Comparing it to a dragon, it was the continent's largest flying reptile. Pterosaur remains found in the outback a decade ago have finally been identified as a new species of animal.

With an estimated wingspan of seven meters, 40 razor-sharp teeth, a circular ridge under the jaw and no living relatives, a dragon of sorts has been discovered in Australia. It's a new species of pterosaur, whose fossilized remains were found in inland Queensland a decade ago and is believed to be the continent's most mythical dragon-like animal. The creature, believed to have lived 105 million years ago, is the largest known flying reptile in the country and was first described in a paper published in the Journal of Vertebrate Paleontology.

Australia's largest dragon

Leading the research team from the Dinosaur Lab in UQ's School of Biological Sciences was Tim Richards, a doctoral student at the University of Queensland. The scholar said that by comparing partial remains of the jawbone with other pterosaur fossils, the researchers were able to estimate the specimen's proportions and determine that it was an entirely new species that likely had a metre-long skull with a pointed snout, proportionally long wings, short hind legs and no tail, and was covered in light hair.
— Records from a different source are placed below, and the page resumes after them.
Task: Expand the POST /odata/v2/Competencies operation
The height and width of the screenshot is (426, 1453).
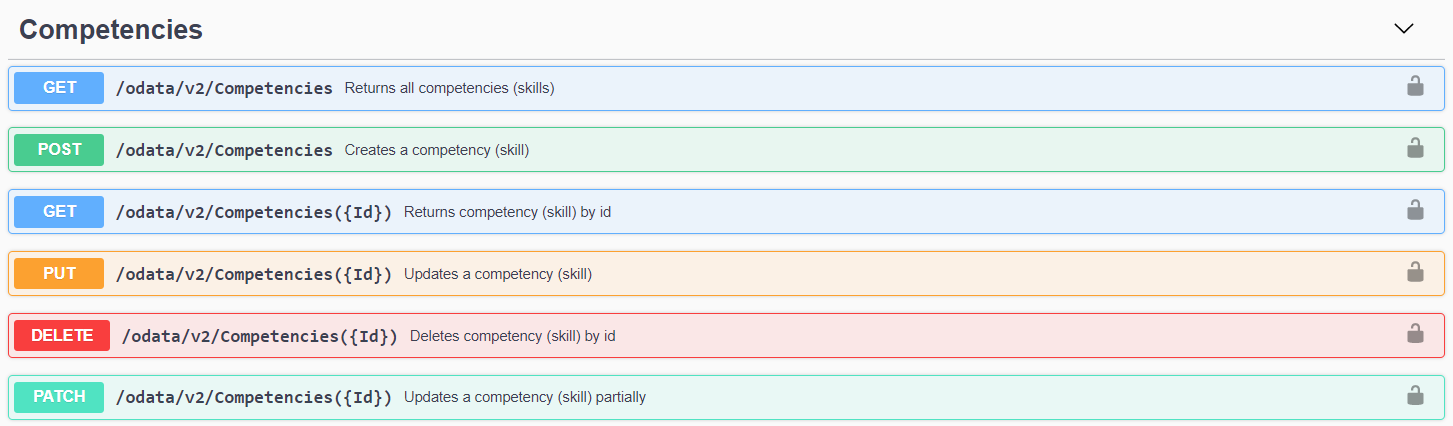Action: coord(224,150)
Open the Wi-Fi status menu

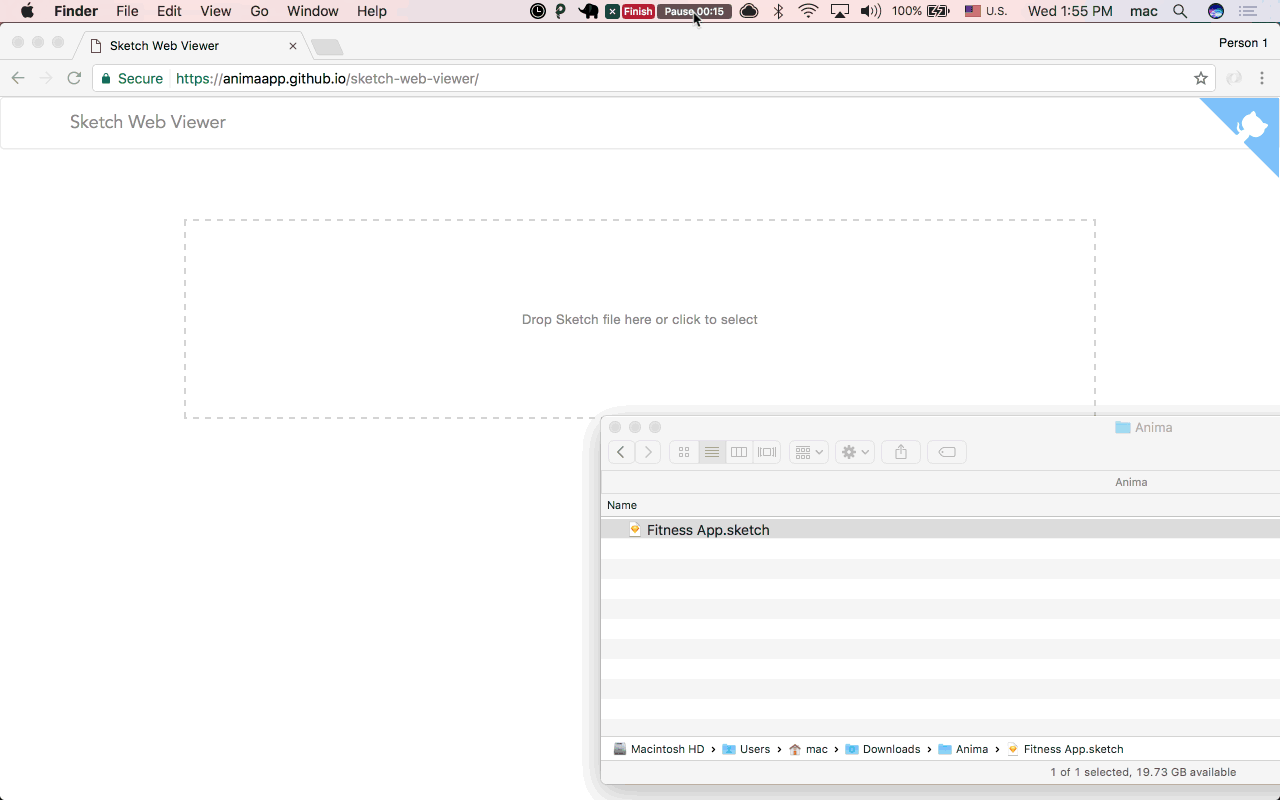[808, 11]
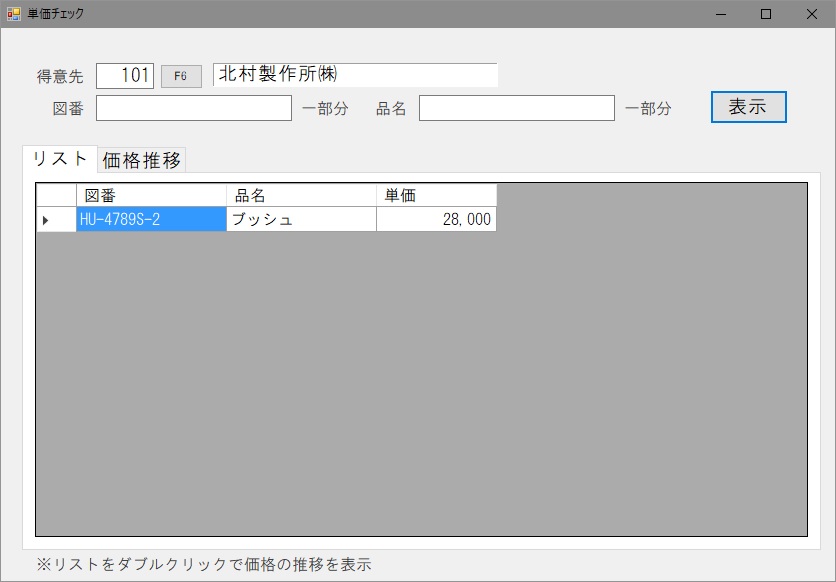836x582 pixels.
Task: Click the customer name field showing 北村製作所(株)
Action: [355, 74]
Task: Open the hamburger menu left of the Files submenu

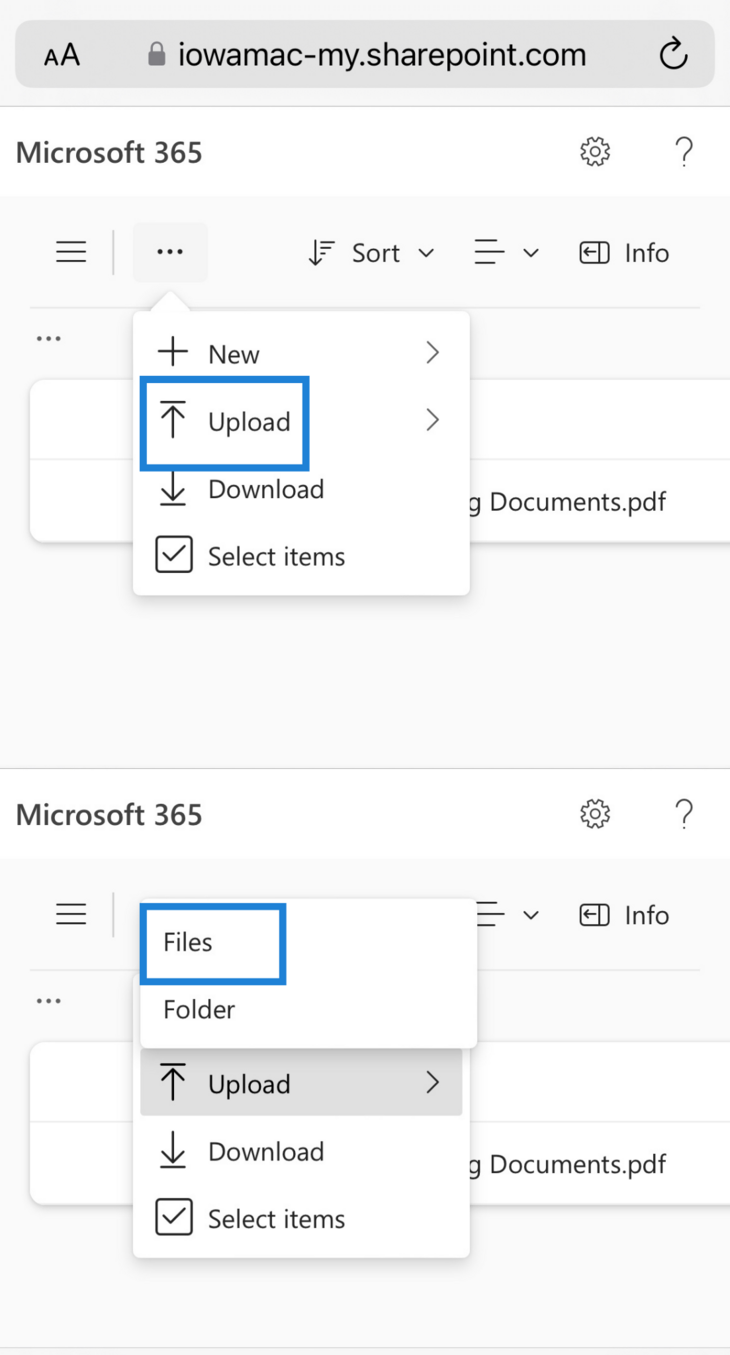Action: (x=71, y=914)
"It wasn't built to eat broccoli," Richards said, adding that "it's only a few feet in wingspan shorter than a hang glider." Its morphology suggests it had a carnivorous diet, and its teeth, the researcher explained, were probably designed to hold back slippery fish. The animal belonged to a group of pterosaurs known as anhaguerians, which thrived for 200 million years, lived on all continents and became highly specialized in their environment. The new animal was given the scientific name Thapunngaka shawi - a combination of the Wanamara nation's words for "spear" and "mouth," and the surname of the person who had discovered the fossil.

The remains were found in June 2011 in Wanamara country, near Richmond in northwest Queensland, by Len Shaw, a council employee who was searching for fossils during his lunch break using a front-end loader that gently poured water over the rock face to identify bones in the rock. When Shaw noticed the jaw orbits, he immediately contacted a local museum, Kronosaurus Korner. Richards said pterosaur fossils are extremely rare worldwide because their bones were only millimeters thick, hollow and extremely fragile.

Steve Salisbury, co-author of the paper and Richards' doctoral supervisor, said the discovery was particularly significant because pterosaurs became extinct at the end of the Cretaceous period and have no living relatives. "It's exciting to find new pterosaur remains because we only know them from fossils," Salisbury said. Pterosaurs are different from dinosaurs, and the new species in particular, according to the research authors, is as close as we can get to mythological dragons.

Closer to us, in Spain, paleontologists at the Universidad del Pais Vasco, have instead discovered two new species of pseudo-horses, small and short-legged, which have entered the world fossil record.